My PhD programme was remarkably thorough in that regard. I can data-scrape and mine and churn out quants and qual analyses with the best of them - and have done professionally.
Although even when well-paid for it, I just prefer not to.
And I’m reasonably computer-literature. One of my first jobs was building and project-managing completely integrated multimedia packages for corporates back when building a website was seen as an arcane process that only wizards could do rather than something a five-year old with knowledge of drag-and-drop technology can now do in five minutes.
It’s just …
It’s just …
It’s just …
The greatest Australian rower of his generation recently told me it’s never just about the data, mate …
His name is Drew Ginn. He once took a hacksaw to his boat to make it feel the way he wanted it to feel when he used it, which is something like Eddie Van Halen taking a chisel to his guitar back in the 70’s to make it sound like he wanted it to sound. The three Olympic Golds, one Olympic silver, five World Championship golds and countless other medals and awards from Drew’s career don’t tell the whole story.
Go and watch the man move a boat - there are plenty of clips on Youtube.
Drew Ginn moved a boat like Mozart wrote music - with flow and grace and poise and intimate, total connection to the moment.
He was the sweep rower coaches still play their crews videos of while saying this is how you do it.

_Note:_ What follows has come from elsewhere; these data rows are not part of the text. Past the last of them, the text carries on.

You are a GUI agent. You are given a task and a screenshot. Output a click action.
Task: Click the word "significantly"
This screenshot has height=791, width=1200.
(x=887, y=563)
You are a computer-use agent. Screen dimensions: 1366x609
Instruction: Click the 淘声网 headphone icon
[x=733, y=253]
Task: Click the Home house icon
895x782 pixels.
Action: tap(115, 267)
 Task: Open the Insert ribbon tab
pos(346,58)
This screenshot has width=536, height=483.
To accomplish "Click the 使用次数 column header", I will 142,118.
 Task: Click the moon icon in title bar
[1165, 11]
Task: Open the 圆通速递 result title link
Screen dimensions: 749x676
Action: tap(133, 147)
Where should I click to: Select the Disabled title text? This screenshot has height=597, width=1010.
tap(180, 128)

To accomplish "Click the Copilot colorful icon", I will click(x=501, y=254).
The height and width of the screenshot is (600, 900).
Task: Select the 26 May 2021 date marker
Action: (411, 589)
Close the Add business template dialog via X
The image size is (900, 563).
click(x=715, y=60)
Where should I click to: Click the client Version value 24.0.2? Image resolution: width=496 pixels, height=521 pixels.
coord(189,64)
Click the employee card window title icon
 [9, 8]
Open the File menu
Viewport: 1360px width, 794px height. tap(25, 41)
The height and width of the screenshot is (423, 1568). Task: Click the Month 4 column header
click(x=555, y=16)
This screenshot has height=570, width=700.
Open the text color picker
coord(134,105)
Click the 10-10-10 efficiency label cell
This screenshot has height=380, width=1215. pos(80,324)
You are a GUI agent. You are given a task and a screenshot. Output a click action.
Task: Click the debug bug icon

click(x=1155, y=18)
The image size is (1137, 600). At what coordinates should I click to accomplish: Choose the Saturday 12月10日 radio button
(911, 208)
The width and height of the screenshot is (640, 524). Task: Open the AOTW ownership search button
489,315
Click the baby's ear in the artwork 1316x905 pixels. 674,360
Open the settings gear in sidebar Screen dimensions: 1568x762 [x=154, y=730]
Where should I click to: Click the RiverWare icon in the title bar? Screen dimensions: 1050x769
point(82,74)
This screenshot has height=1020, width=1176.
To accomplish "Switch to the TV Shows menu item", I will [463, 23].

This is not a digression into a discussion about how the sublime in any field rests on the mastery of the mechanics of that field - an idea I keep returning to. You can read more about that elsewhere in Origin(al) Stories.
No, it’s because Drew was right.
It’s not about the data.
The data says nothing about how incredibly challenging it was to learn to play again; let alone write; let alone record; let alone mix, sequence, master and release.
The data says nothing about the psychological, emotional or spiritual gains that were made in rebuilding and reconnecting those parts of myself to myself; or the satisfaction that comes from developing competence in anything.
And the data says nothing about the experience of the people who listened to Northumbria; the people who listened to it and who made it part of their day, their week, their month, their lives; the people who came back to it, who enjoyed it, or tapped their hands to the beat, or sang along, or followed their own journey within the contours of the music.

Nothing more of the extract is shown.